L'article 6 est consacré au service de l'animation territoriale. Celui-ci comprend une sous-direction de l'animation du système d'inspection du travail qui, dans le domaine de la santé et sécurité au travail, est chargée :

ü de concevoir et mettre en œuvre les modalités de l'animation des services déconcentrés dans le champ des relations de travail et de la santé au travail ;

ü d'assurer l'observation des suites pénales réservées aux procès-verbaux dressés par les services d'inspection du travail dans le cadre du contrôle de la législation du travail et d'assurer le suivi des sanctions administratives ;

ü d'engager et de coordonner des actions de prévention de portée nationale.

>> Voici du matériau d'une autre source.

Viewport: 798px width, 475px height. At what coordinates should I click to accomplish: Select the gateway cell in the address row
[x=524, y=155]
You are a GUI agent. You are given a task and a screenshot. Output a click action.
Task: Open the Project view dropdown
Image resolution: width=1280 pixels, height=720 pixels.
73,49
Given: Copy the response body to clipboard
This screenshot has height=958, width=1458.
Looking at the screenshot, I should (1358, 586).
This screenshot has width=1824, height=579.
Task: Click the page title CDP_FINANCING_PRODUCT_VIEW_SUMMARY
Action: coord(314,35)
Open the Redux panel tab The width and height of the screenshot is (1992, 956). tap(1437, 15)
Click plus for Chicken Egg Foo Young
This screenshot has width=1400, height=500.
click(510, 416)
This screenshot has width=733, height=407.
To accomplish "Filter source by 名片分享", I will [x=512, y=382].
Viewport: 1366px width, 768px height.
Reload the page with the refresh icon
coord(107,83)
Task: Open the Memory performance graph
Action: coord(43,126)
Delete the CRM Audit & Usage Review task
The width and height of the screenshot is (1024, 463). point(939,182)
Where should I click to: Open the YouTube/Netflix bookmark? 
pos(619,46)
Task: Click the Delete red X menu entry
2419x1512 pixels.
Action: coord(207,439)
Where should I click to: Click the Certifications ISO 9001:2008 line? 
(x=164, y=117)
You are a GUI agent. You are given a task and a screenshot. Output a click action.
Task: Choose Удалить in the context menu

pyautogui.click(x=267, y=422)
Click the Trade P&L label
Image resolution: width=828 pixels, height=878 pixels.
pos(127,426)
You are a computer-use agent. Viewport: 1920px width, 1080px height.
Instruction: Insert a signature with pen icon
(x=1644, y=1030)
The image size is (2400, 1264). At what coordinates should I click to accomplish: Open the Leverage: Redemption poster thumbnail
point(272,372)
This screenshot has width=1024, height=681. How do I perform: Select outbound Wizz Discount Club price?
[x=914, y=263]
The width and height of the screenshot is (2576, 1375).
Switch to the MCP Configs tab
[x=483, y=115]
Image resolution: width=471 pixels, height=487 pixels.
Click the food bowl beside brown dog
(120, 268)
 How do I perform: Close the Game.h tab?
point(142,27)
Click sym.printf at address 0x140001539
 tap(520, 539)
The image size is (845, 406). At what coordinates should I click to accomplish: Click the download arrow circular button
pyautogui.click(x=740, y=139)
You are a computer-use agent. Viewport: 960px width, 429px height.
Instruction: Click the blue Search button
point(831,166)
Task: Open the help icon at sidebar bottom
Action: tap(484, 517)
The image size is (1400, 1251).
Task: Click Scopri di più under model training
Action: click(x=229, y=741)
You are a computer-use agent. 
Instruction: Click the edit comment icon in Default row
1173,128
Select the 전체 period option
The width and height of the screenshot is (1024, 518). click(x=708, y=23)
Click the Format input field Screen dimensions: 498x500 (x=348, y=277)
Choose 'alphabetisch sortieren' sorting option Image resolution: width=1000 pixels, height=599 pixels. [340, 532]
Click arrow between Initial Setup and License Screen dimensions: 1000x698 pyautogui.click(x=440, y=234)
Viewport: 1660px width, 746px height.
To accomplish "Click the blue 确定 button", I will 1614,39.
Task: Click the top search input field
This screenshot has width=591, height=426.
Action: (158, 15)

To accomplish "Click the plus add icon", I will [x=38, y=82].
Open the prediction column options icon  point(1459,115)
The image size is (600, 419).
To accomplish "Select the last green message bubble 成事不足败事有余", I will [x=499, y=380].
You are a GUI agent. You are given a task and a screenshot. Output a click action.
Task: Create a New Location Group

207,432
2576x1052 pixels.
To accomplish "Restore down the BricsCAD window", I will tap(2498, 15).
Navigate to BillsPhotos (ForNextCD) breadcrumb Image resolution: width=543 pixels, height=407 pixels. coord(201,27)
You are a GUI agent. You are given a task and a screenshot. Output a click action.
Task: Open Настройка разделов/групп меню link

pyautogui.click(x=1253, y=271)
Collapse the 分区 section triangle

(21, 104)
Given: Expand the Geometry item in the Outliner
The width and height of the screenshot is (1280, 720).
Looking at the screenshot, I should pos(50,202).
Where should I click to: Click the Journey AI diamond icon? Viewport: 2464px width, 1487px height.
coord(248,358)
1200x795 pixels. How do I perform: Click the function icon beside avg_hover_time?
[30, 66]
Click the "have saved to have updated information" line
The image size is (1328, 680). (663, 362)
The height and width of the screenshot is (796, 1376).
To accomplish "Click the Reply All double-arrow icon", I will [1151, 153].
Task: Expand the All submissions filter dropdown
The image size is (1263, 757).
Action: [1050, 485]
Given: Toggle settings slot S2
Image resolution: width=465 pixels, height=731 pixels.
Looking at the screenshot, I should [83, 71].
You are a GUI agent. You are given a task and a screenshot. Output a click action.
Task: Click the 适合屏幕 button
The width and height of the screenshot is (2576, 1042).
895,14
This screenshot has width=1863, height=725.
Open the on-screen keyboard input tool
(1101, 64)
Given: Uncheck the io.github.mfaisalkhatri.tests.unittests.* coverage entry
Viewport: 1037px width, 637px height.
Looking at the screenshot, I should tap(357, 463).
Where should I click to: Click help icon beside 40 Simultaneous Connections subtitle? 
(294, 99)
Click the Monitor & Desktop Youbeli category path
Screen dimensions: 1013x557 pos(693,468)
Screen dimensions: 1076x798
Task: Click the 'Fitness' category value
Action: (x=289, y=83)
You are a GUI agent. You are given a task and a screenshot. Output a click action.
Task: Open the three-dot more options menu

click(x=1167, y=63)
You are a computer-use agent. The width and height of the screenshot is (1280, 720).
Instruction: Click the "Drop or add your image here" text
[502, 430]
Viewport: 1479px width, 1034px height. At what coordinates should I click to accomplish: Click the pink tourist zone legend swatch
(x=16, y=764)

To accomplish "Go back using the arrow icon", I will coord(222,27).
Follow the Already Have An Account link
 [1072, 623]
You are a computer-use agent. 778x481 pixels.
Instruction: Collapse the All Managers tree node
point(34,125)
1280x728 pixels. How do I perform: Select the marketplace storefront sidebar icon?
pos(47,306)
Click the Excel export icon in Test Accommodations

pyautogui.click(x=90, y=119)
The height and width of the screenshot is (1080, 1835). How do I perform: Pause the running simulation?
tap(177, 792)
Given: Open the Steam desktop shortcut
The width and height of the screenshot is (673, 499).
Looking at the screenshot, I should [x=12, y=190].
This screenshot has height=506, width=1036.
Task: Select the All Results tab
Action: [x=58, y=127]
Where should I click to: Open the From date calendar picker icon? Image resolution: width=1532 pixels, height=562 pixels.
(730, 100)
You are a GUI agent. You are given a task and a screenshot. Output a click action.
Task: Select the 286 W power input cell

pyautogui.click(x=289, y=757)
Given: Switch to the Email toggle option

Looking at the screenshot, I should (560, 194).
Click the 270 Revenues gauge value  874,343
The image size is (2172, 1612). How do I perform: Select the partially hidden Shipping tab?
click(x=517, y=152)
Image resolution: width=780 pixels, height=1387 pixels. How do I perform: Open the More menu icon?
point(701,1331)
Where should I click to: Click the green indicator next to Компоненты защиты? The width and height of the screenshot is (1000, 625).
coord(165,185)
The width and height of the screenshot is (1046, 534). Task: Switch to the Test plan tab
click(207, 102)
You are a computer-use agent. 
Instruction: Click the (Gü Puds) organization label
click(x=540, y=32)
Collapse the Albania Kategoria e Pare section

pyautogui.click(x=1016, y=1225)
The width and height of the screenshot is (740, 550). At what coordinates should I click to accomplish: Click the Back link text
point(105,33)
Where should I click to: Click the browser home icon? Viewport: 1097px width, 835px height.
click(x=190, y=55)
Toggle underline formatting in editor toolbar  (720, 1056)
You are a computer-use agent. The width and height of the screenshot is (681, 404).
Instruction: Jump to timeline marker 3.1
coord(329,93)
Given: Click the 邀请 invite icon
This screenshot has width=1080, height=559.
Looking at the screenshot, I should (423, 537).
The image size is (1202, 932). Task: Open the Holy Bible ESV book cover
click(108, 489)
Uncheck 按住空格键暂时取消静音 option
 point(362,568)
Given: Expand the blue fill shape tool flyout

L'article 8 traite de l'inspection médicale du travail qui est chargée de la direction technique des médecins inspecteurs du travail. Comme indiqué précédemment, l'inspection médicale est directement en lien avec le Directeur général du travail.

L'inspection médicale du travail a pour missions :

ü  de participer à la définition des orientations nationales de la politique du travail en ce qui concerne la santé au travail et de s’assurer de leur mise en œuvre par les médecins inspecteurs du travail ;

ü  d’assurer l’animation des activités du réseau des médecins inspecteurs du travail et d'organiser la remontée, la consolidation et l’analyse des informations au niveau central ;

ü  de répondre aux questions déontologiques posées par les médecins inspecteurs du travail ;

ü  d’apporter une expertise pour l’élaboration des textes de droit du travail en matière de santé au travail et sur toute question relative à la santé au travail.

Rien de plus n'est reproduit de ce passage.